À l'expiration des 26 semaines de protection, l'employeur retrouve son droit de licencier le salarié avec préavis, à condition de disposer d'un motif réel et sérieux. La simple maladie ne suffit pas : l'employeur doit démontrer une désorganisation du service ou l'impossibilité de compter sur la collaboration régulière et efficace du salarié.
Dans le cas d'absences répétées (discontinues), l'employeur ne peut licencier le salarié que durant les périodes où celui-ci est de retour au travail et n'est donc plus protégé. La jurisprudence reconnaît l'absentéisme habituel comme motif valable de licenciement si l'employeur démontre la perturbation du service.
Pratiques et recommandations
Il est recommandé de tenir un registre précis des périodes d'incapacité de travail pour chaque salarié, en distinguant les périodes continues et les reprises de travail. Ce suivi permet de déterminer correctement le moment où la protection de 26 semaines expire.
Informer le salarié de la durée de sa protection peut éviter les incompréhensions, notamment sur la distinction entre le seuil de 26 semaines (protection contre le licenciement) et le seuil de 78 semaines (limite d'indemnisation).
Avant d'envisager un licenciement pour absentéisme habituel, l'employeur doit rassembler des preuves objectives de la désorganisation du service. Les juridictions du travail apprécient souverainement ces situations. Une tolérance prolongée de l'employeur face aux absences peut rendre ultérieurement difficile l'invocation de l'absentéisme comme motif de licenciement.

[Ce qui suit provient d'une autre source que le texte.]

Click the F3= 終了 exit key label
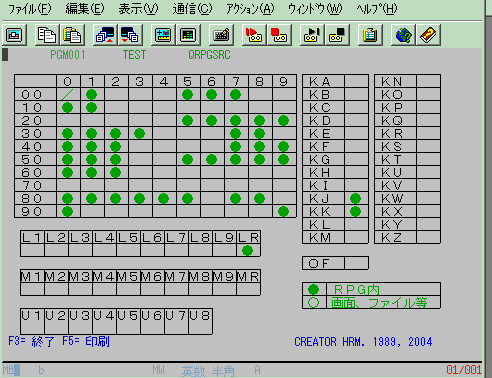 pyautogui.click(x=31, y=342)
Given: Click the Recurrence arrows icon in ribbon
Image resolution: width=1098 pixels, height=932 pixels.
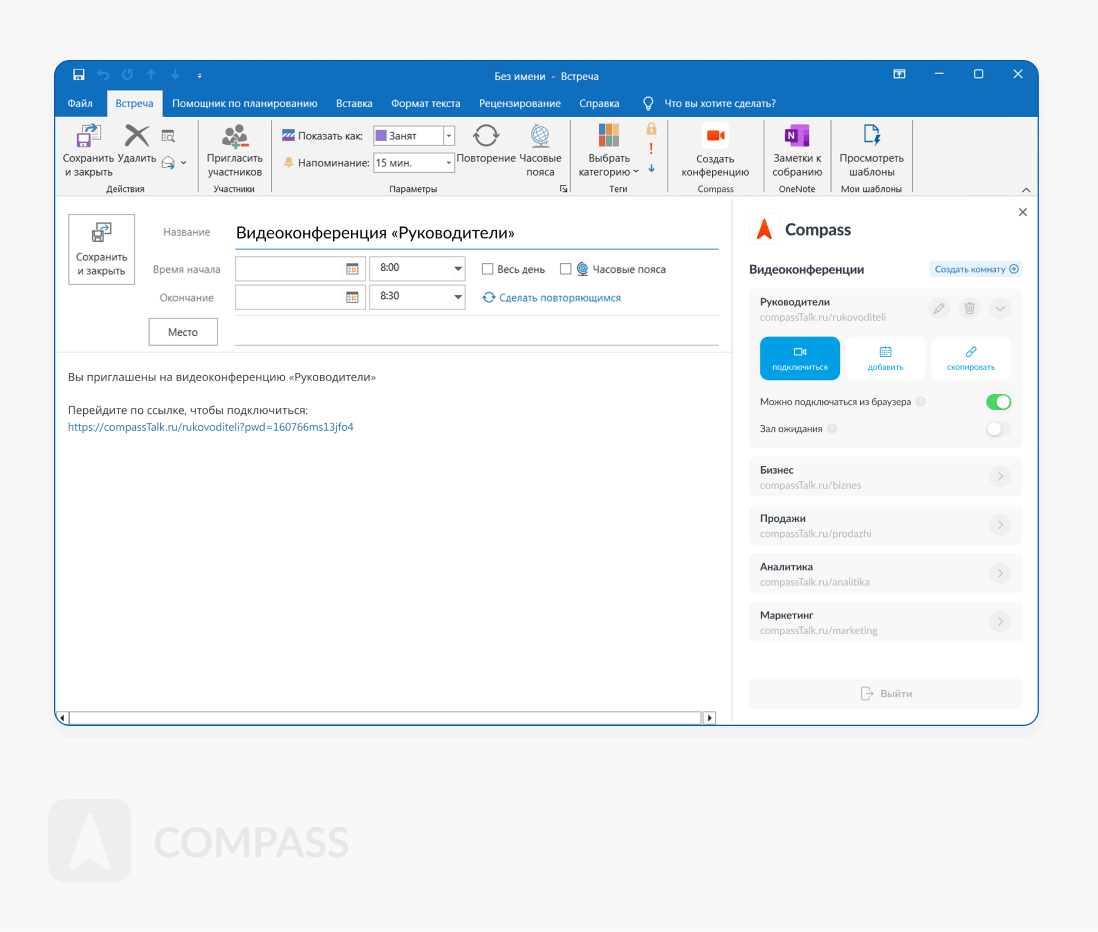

Après six semaines d'absence continue, l'employeur doit informer le médecin du travail compétent de la reprise du travail du salarié, qui décidera de l'opportunité d'une visite médicale. En cas de doute sur la validité d'un motif de licenciement, il est conseillé de consulter l'Inspection du travail et des mines (ITM) ou un conseil juridique spécialisé.
Cadre juridique
| Référence | Objet |
|---|---|
| Article L.121-6 | Protection de 26 semaines contre le licenciement pendant l'incapacité de travail |
| Article L.124-2 | Procédure de licenciement avec préavis et entretien préalable |
| Article L.124-10 | Licenciement pour motif grave |
| Article 174 CSS | Maintien du salaire en cas d'incapacité de travail |
| Jurisprudence CSJ | Application par période continue, absentéisme habituel comme motif de licenciement |
| Circulaires CNS | Distinction entre seuils de 26 et 78 semaines |
| Loi 2 août 2002 | Protection des données personnelles et confidentialité médicale |
Note
La distinction entre le seuil de 26 semaines (protection contre le licenciement par période continue) et le seuil de 78 semaines sur 104 semaines (limite d'indemnisation par cumul de toutes les absences) est fondamentale pour une gestion RH conforme.